The manager, owned by Canada-based NorthWest Healthcare Properties Real Estate Investment Trust, told NZX in a statement that it has engaged a search firm to assist with finding one.
“The search process is well progressed to find a candidate who complements the competencies of the current board, having regard to the skills of the existing board and those required for a fully rounded board,” NorthWest said.
“It is expected that the appointment will be made by the end of calendar 2019.”
The manager’s board currently has two directors deemed to be independent and two representing NorthWest, including chair Bernard Crotty. Former chair Claire Higgins resigned in April.
“In connection with the fees and governance review currently underway, it is expected that at an appropriate time prior to the 2020 annual meeting one of the independent directors will replace Mr Crotty as chair of the manager,” NorthWest said.
The board’s former independent chair, Graeme Horsley resigned in April last year because he disagreed with NorthWest’s plans to cause Vital to invest in properties owned by the then ASX-listed Healthscope. Even that long ago, it was evident that the Healthscope properties would be sold at yields below Vital’s cost of capital of about 6 percent.
In May this year, NorthWest was finally forced to admit that it wasn’t in Vital’s interests to participate in that purchase.
NorthWest and the Australian property vehicle it manages on behalf of the Singapore government’s investment arm ended up buying the Healthscope properties at a yield of 5 percent.
Horsley was replaced by Higgins. She initially had two votes to ensure a majority of votes were independent of NorthWest until a new independent director, Graham Stuart, was appointed last September.
Higgins’ resignation came after she demonstrated at last December’s annual meeting that she was representing NorthWest rather than Vital’s unitholders – while Vital’s investors get to vote at annual meetings, the board is of the manager, not Vital.
When asked at the meeting whether she had taken legal advice on whether NorthWest, which owns nearly 25 percent of Vital’s units, should be allowed to vote on resolutions that directly concerned NorthWest’s interests, Higgins admitted she had only asked NorthWest’s legal advisors.
In March, at the insistence of the supervisor, Trustees Executors, NorthWest published re-stated results of resolutions showing that each of five resolutions passed with more than 80 percent of non-NorthWest-owned units voted in favour.

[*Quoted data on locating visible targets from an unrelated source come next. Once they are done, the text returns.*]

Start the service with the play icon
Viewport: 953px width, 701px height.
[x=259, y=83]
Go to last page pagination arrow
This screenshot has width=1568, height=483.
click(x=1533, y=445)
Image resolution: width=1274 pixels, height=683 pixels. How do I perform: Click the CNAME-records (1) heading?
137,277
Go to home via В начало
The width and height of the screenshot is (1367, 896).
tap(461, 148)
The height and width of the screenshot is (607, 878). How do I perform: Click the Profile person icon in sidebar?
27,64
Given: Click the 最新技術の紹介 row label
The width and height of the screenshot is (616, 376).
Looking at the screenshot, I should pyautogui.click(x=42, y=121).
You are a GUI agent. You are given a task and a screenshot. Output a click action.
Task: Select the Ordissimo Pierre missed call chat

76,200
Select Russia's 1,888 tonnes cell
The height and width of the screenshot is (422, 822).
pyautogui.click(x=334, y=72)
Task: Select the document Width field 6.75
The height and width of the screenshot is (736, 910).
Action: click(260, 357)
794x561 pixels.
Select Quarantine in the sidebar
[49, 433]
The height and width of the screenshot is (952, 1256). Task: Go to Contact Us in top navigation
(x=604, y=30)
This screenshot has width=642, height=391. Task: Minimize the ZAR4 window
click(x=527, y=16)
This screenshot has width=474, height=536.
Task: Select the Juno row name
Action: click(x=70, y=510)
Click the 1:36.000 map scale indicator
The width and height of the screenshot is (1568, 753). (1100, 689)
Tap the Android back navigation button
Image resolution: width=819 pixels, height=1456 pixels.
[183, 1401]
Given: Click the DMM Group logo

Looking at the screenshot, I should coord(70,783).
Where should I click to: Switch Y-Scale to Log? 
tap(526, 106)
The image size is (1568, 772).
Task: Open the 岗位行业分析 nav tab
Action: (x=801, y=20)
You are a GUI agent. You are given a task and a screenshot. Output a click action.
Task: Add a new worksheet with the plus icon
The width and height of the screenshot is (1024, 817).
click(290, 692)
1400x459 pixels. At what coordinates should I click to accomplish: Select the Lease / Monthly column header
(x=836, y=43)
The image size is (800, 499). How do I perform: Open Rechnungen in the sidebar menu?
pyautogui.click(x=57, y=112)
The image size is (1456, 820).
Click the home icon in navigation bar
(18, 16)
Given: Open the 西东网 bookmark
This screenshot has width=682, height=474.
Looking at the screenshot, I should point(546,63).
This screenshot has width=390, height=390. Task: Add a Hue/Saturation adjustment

The resolutions ranged from ending NorthWest’s right to fire “independent” directors at will to the fees NorthWest could claim. While non-binding on NorthWest, it has proposed a new fee structure and permanently scrapping NorthWest’s right to fire independent directors at will.
These changes to the fee structure and governance are set to be voted on at this year’s annual meeting.
NorthWest bought Vital’s management contract in 2011 for $11.5 million and has since collected more than $120 million in gross fees.
Vital's units are trading at $2.795 and have gained 36 percent in the past 12 months, most of that gain coming after NorthWest's announcement Vital wouldn't be buying any Healthscope properties.